The other difference is who’s doing the talking. Al Gore is hardly an inspiring figure. (Ok, the Global Warming campaign has inspired many, but it is neither a campaign for office nor one with actual opponents. Moreover, his current success may well stem from a great desire to be inspired rather than inherent inspiration.)
If populism is going to be “us vs. them”, it will fall flat on its face so long as us is being led by someone obviously one of them. Consequently, Obama can rally the masses (particularly the young) because he can make himself seem more us than them. Clinton won’t be able to pass herself off as one of us because it is obviously not true.
The Dems will shy away from outright populism in the general election, but their candidate might be able to muster some success with it by indicating how they plan to structure the administration. For example, if the nominee suggests that they will appoint Edwards as AG, they might be able to harness some of the force of populism without embracing it wholeheartedly.
Report thisBy mary, January 3, 2008 at 5:47 am #
The difference is most Americans have felt the pressure of this administrations policies first hand. We all have seen our incomes affected in some way, either higher drug and medical costs, fuel and food prices, almost every aspect of our cost of living has been impacted, there’s no doubt of that. Most of us are painfully aware the national news media is not giving us the news, the greedy corporations are raping our pockets, our kids get the worst education, and we have politicians who try to control us with fear and hate and are the least “American” among us. I’m still waiting to hear some real outrage over the destroyed CIA tapes. The world is watching and this just might be the break point for our Country.

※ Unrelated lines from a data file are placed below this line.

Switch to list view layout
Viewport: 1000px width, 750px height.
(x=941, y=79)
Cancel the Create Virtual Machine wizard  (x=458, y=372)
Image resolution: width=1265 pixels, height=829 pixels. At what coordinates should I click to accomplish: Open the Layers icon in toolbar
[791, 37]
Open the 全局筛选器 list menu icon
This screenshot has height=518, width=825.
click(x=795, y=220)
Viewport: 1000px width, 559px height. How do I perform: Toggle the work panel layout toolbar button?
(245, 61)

Report thisBy Jaded Prole, January 3, 2008 at 3:27 am #
Either in the slate of phony corporate “electable” candidates or in our ability to have legitimate national elections.

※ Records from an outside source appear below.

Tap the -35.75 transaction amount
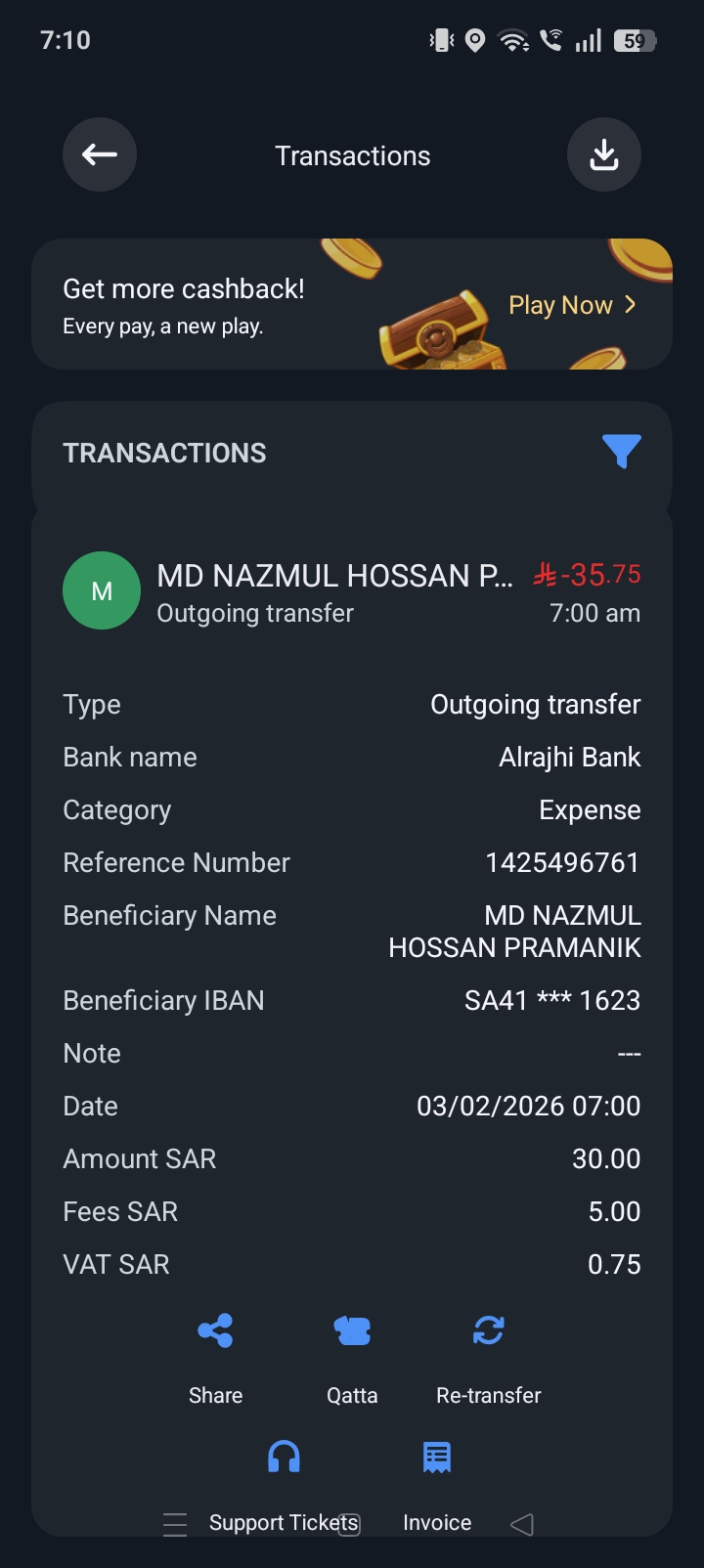Image resolution: width=704 pixels, height=1568 pixels. point(589,575)
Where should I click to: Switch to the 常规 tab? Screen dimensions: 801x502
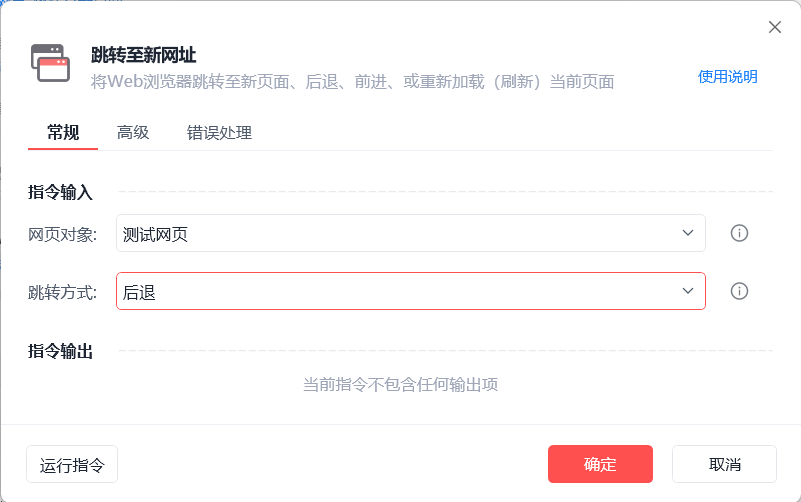(x=63, y=132)
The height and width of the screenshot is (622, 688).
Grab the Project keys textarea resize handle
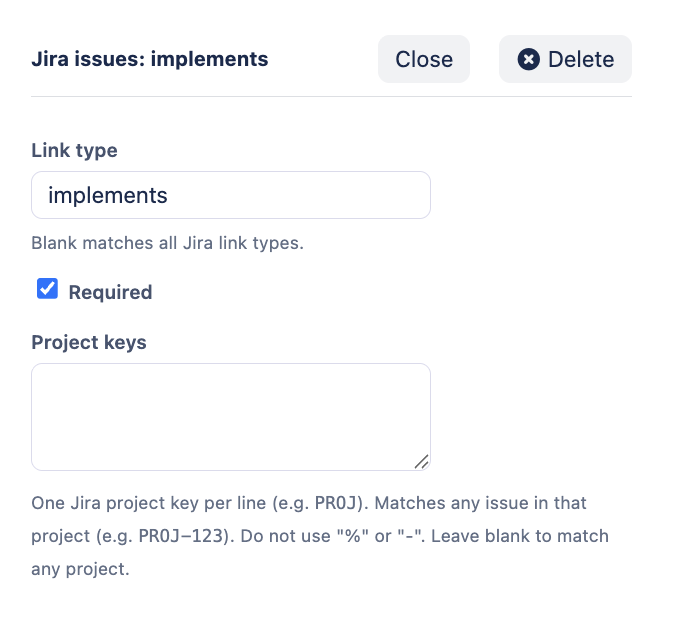coord(421,461)
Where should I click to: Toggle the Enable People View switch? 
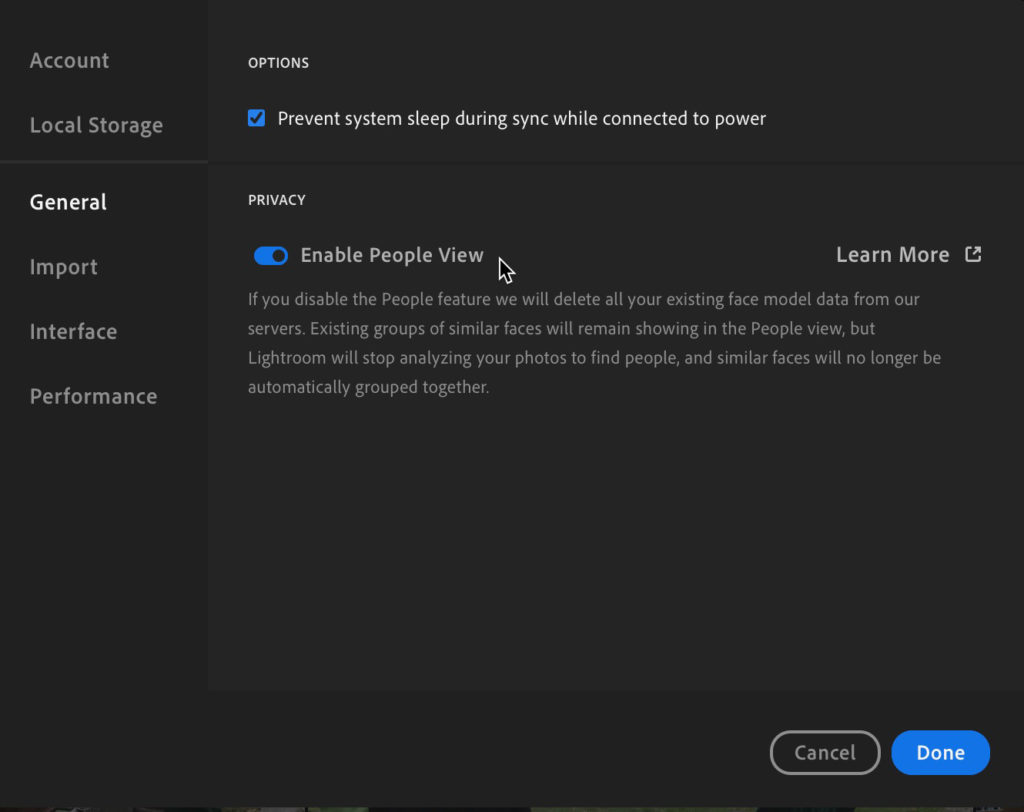tap(271, 255)
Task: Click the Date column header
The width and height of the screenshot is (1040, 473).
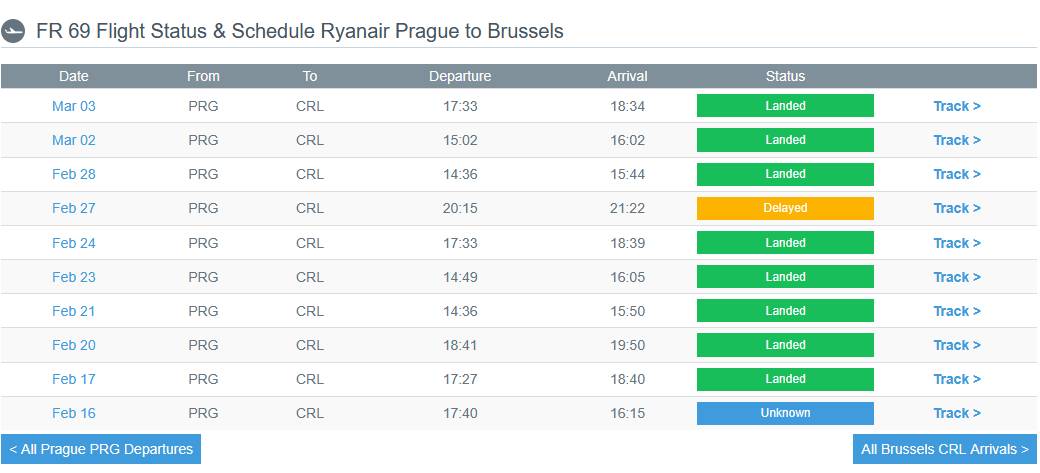Action: tap(74, 76)
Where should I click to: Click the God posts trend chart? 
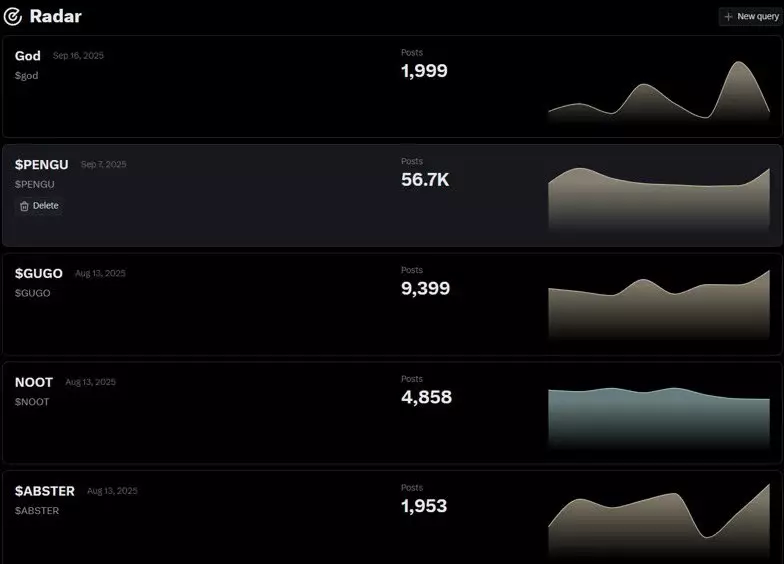point(659,92)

Report thisBy cyrena, January 2, 2008 at 11:28 pm #
Much better Marie. At least this one addresses the reality of our previous mistakes, with the hope that we might see this time, though admittedly, things dont look any better, based on that pundindtry that still influences far too many Americans.
On this:
With the focus on HMO outrages during the 1990s, the former vice president can be forgiven for not having predicted a worse development: the number of Americans without any health insurance has grown by 8.6 million since 2000.

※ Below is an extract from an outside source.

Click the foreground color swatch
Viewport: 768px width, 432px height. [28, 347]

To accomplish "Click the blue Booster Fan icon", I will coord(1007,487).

This is because (I think) he couldnt have predicted 9/11.
I suspect that there is a considerable link between the losses of so many jobs, and the fact that there are so many Americans without health insurance now. My industry alone, (and there had to be countless others) lost nearly 100,000 employees. Along with that job loss, was the loss in health insurance. Add that to all of the other stuff, and we see how it has happened. Or, at least that helps understand a part of the reason.
Prior to the Coup of 2000, most Americans were insured for health coverage, via their employers. When such a substantial (formerly employed) portion of the population loses their employment, then they lose those benefits. Any replacement employees, (at least since 2001) have generally not been provided these same benefits. The corporations have drastically improved their own profits, by denying such benefits, and so there we have it.
Meantime, Ive often wondered what horrors may have come from an executive due that included Joe Lieberman. As much a populist (and as smart as Al Gore was and is) he had this snake as a running mate. Who could have known? Obviously, Al Gore didnt know he was such a snake either. Or, at least I didnt.
Report thisBy lee walthall, January 2, 2008 at 11:01 pm #
(Unregistered commenter)
This is so depressing. I hope we can find a remedy this time. I fear for the future.